▶ PROVIDED DATA:
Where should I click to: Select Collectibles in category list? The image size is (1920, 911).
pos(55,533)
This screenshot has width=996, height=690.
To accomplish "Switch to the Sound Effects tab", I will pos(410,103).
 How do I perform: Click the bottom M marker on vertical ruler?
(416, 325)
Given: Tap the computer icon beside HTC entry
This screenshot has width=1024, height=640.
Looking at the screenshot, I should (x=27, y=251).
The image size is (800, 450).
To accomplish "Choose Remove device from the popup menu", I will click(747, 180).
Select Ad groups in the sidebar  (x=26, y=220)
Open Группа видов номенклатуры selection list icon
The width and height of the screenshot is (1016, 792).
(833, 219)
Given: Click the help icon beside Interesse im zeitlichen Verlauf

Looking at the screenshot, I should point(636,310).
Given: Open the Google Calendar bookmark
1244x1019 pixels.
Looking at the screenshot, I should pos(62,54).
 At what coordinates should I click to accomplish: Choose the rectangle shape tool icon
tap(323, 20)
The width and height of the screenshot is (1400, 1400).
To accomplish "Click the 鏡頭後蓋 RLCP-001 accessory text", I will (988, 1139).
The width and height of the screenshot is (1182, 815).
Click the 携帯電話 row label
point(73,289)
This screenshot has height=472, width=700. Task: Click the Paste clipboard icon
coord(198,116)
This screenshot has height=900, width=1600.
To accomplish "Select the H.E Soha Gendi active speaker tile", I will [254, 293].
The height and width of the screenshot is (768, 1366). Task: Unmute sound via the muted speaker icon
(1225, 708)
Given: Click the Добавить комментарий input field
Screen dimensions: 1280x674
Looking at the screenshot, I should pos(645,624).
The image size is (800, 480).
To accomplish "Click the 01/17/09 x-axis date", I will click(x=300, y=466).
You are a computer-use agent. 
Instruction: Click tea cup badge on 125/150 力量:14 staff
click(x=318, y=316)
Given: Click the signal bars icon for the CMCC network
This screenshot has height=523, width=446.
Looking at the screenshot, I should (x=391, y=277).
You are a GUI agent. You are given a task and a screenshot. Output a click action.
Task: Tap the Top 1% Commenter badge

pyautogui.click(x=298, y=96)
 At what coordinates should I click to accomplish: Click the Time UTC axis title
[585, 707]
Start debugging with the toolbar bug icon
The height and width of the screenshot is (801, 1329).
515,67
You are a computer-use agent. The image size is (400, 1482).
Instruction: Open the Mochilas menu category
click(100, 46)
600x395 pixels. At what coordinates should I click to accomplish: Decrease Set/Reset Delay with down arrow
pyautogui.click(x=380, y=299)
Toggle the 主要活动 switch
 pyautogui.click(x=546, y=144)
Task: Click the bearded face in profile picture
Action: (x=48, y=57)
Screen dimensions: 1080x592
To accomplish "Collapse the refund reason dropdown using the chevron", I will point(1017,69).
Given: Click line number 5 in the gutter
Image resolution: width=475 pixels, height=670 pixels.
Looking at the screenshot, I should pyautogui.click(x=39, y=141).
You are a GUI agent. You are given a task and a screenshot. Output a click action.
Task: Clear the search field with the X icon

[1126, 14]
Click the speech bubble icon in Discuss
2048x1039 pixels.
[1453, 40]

▶ INSTRUCTIONS TO FOLLOW: The job here is to find each line above with the word "will" and copy it.

▶ WRITTEN ANSWER:
To accomplish "Switch to the Sound Effects tab", I will pos(410,103).
To accomplish "Choose Remove device from the popup menu", I will click(747, 180).
To accomplish "Click the 鏡頭後蓋 RLCP-001 accessory text", I will (988, 1139).
To accomplish "Select the H.E Soha Gendi active speaker tile", I will [254, 293].
To accomplish "Click the 01/17/09 x-axis date", I will click(x=300, y=466).
To accomplish "Collapse the refund reason dropdown using the chevron", I will point(1017,69).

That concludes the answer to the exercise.